Key Responsibilities:

Security Architecture & Design

• Define and implement security architecture for products, ensuring alignment with organizational policies and industry best practices.
• Collaborate with cross-functional teams to integrate security into product design, development, and deployment.
• Conduct threat modeling and security risk assessments for new and existing products.

Design Security Concepts and Features

• Define and maintain new security concepts, features and capabilities for the product.
• Guide and support the development of new security tools for both internal and production use.
• Evangelize new security approaches internally and externally.

Application & Network Security

• Design secure application workflows, security features, APIs, and network infrastructures.
• Identify and mitigate vulnerabilities in application code and network configurations.
• Ensure security controls for web applications, mobile apps, and backend systems are robust and effective.

Security Testing & Validation

• Perform hands-on security testing, including static and dynamic code analysis, penetration testing, and vulnerability assessments.
• Develop and maintain automated security testing tools and processes.
• Provide technical expertise in developing security processes, incident response, and vulnerability remediation efforts.
• Develop and enforce secure development lifecycle (SDLC) practices within development teams.

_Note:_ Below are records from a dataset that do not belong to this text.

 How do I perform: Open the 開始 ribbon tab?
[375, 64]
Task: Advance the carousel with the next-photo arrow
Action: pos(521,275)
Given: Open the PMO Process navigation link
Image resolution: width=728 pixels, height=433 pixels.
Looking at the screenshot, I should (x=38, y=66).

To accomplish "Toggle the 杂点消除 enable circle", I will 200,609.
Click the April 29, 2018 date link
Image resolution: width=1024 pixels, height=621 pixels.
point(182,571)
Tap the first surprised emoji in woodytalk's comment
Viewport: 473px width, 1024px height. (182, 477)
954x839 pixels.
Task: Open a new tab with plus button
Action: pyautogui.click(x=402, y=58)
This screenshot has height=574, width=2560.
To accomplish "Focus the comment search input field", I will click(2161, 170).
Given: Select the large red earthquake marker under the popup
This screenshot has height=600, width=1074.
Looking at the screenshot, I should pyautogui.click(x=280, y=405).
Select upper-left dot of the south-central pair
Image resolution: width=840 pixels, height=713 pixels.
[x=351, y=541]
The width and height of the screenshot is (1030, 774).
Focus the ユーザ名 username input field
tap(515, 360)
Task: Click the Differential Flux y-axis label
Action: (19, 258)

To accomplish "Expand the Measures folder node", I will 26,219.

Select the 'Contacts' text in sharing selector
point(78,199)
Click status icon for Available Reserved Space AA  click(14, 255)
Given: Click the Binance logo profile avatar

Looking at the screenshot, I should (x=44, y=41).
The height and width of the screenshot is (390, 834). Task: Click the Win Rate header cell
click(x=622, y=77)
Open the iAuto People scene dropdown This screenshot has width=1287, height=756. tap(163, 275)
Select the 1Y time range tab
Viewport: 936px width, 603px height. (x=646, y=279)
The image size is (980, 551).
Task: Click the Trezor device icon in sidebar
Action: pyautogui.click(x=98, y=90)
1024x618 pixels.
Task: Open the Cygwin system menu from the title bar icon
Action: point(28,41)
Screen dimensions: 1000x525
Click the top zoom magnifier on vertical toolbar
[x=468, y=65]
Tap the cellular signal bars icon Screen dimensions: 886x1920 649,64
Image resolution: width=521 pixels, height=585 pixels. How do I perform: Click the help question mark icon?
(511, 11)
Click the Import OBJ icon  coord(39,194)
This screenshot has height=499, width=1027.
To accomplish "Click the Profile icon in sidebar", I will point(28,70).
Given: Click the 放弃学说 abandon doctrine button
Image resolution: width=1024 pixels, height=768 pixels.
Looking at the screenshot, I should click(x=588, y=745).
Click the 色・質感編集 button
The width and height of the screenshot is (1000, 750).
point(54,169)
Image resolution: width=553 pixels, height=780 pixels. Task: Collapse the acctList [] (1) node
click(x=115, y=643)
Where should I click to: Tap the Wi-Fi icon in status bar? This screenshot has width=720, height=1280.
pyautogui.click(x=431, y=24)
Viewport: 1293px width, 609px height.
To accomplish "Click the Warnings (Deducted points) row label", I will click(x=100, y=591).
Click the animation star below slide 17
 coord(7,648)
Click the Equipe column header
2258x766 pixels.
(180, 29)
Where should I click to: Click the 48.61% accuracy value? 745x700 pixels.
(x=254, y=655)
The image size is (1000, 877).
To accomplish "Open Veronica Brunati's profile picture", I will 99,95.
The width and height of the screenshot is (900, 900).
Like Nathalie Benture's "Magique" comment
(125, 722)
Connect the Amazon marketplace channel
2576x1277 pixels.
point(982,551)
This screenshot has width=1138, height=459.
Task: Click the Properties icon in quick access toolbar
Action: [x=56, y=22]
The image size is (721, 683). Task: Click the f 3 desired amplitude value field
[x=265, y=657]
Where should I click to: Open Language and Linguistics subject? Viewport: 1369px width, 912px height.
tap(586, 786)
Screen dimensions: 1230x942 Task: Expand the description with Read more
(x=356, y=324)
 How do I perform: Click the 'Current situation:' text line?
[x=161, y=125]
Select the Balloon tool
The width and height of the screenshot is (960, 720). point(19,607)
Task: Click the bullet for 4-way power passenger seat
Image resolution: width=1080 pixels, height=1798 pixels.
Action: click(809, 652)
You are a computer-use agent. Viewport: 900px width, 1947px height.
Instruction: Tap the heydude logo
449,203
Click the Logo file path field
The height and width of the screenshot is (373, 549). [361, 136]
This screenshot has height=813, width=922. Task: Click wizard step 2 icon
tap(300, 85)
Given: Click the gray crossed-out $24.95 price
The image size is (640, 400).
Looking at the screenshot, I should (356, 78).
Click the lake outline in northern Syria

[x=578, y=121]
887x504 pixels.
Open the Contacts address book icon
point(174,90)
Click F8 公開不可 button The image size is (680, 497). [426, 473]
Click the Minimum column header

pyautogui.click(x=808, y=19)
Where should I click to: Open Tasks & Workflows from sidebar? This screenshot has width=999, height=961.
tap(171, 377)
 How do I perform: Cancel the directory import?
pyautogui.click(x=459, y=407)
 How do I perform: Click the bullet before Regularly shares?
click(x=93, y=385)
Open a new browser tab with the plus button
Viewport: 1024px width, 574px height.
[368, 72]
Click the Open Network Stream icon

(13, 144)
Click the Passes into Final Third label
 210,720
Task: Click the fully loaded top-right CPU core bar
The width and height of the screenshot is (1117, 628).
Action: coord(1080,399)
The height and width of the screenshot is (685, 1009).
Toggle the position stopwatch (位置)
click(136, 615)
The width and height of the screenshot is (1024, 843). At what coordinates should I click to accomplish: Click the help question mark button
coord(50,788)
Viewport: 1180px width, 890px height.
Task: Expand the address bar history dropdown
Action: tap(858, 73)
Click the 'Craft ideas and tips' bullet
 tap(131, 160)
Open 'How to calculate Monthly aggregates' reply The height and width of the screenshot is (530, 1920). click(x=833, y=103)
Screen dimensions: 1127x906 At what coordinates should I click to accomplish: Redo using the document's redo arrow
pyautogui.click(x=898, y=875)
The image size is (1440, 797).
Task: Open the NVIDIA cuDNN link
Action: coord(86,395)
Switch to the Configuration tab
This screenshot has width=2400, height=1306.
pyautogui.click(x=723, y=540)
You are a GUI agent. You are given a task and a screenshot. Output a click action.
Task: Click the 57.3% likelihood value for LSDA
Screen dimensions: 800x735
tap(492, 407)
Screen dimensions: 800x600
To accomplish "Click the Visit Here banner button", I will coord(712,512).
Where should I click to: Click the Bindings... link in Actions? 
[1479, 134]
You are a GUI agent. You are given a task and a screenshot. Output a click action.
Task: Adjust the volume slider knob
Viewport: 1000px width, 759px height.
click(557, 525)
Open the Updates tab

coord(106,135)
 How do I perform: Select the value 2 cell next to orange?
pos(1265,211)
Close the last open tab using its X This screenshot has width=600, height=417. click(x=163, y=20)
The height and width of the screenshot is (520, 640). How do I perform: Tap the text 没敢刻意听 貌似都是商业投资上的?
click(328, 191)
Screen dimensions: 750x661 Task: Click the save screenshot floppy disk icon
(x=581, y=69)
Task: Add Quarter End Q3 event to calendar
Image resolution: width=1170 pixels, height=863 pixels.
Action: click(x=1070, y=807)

Mentorship & Communication

• Mentor and guide product and engineering teams on secure coding, architecture, and networking practices.
• Communicate security requirements and recommendations to stakeholders, including leadership and non-technical audiences.
• Perform other related duties to support team objectives and evolving responsibilities as assigned.

Qualifications:

Required Skills and Experience

• 9+ years of hands-on experience in both networking security and application security.
• Expertise in tools and techniques for security testing, including SAST, DAST, and fuzz testing.
• Strong understanding of network protocols, firewalls, VPNs, IDS/IPS, and related technologies.
• Deep knowledge of application security principles (e.g., OWASP Top 10, secure coding practices).
• Proficiency in scripting and automation for security testing (e.g., Python, Bash).

Preferred Skills

• Bachelor's or Master's degree in Computer Science, Cybersecurity, or a related field.
• Certifications such as CISSP, CEH, OSCP, or equivalent.
• Familiarity with DevSecOps principles and CI/CD pipeline integration.
• Experience with cloud security (AWS, Azure, Google Cloud Platform).
• Knowledge of container security tools (e.g., Docker, Kubernetes).

Personal Attributes

• Analytical and detail-oriented with excellent problem-solving skills.
• Strong communication and collaboration skills.
• A passion for staying updated on the latest security trends and technologies.